→ Lines of data
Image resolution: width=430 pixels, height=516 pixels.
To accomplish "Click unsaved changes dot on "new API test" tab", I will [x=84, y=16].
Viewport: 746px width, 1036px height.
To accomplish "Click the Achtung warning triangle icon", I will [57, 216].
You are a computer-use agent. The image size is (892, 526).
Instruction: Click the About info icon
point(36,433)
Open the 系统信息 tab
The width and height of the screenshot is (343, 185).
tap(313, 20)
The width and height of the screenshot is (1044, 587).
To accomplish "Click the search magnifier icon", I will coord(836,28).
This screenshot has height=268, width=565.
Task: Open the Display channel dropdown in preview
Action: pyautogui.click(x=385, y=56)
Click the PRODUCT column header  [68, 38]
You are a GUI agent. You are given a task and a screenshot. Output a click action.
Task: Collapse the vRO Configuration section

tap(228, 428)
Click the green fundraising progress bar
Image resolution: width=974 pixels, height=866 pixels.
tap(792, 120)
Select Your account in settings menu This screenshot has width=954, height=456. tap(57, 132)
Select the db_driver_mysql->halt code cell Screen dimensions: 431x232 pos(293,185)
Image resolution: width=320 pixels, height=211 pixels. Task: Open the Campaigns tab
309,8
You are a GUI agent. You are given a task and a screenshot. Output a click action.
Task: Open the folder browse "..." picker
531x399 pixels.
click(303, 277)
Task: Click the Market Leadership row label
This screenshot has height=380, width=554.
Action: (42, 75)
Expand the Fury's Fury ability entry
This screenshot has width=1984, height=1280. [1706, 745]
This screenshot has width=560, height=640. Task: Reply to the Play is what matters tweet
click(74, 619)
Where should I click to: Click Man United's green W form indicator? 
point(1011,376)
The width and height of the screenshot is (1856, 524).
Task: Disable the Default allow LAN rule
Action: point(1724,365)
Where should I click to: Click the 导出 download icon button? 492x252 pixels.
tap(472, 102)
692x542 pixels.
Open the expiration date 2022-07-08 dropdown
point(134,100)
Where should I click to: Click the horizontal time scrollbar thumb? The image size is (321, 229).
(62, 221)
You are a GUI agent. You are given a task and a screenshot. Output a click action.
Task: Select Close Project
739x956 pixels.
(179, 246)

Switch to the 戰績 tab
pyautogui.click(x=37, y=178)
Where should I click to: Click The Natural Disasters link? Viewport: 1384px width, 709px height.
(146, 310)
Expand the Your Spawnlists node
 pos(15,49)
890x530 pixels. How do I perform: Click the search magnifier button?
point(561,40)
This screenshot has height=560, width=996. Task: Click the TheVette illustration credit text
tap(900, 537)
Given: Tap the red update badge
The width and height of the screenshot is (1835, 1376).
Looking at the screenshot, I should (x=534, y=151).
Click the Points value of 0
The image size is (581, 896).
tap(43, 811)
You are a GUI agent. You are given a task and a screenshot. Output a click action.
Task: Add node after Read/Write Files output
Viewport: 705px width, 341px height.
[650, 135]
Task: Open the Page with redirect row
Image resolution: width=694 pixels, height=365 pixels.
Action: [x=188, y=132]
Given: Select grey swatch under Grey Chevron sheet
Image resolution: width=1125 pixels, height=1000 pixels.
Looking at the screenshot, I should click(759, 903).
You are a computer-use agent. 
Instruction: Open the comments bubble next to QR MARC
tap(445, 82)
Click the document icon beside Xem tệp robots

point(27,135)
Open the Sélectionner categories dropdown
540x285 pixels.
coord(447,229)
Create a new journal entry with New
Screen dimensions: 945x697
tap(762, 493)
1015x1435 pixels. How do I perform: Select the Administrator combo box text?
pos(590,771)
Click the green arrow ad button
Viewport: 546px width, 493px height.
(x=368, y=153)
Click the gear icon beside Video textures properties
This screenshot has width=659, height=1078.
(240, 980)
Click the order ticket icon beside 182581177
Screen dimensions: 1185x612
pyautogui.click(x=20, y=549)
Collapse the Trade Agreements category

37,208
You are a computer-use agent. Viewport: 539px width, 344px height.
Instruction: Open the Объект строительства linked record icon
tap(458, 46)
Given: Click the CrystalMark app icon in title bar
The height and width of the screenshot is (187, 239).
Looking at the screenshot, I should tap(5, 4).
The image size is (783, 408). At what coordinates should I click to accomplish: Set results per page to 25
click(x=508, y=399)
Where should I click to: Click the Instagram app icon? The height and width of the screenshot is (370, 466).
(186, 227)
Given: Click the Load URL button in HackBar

→ Directions
Rescale the records starting at the beginning and ending at the line containing "will [57, 216].", reproducing only those lines in full, requests included. Multiply every coordinate in the answers by 2.3, rounding to whole numbers with halves going up.

→ Output of the exercise
Image resolution: width=430 pixels, height=516 pixels.
To accomplish "Click unsaved changes dot on "new API test" tab", I will [x=193, y=37].
Viewport: 746px width, 1036px height.
To accomplish "Click the Achtung warning triangle icon", I will [131, 497].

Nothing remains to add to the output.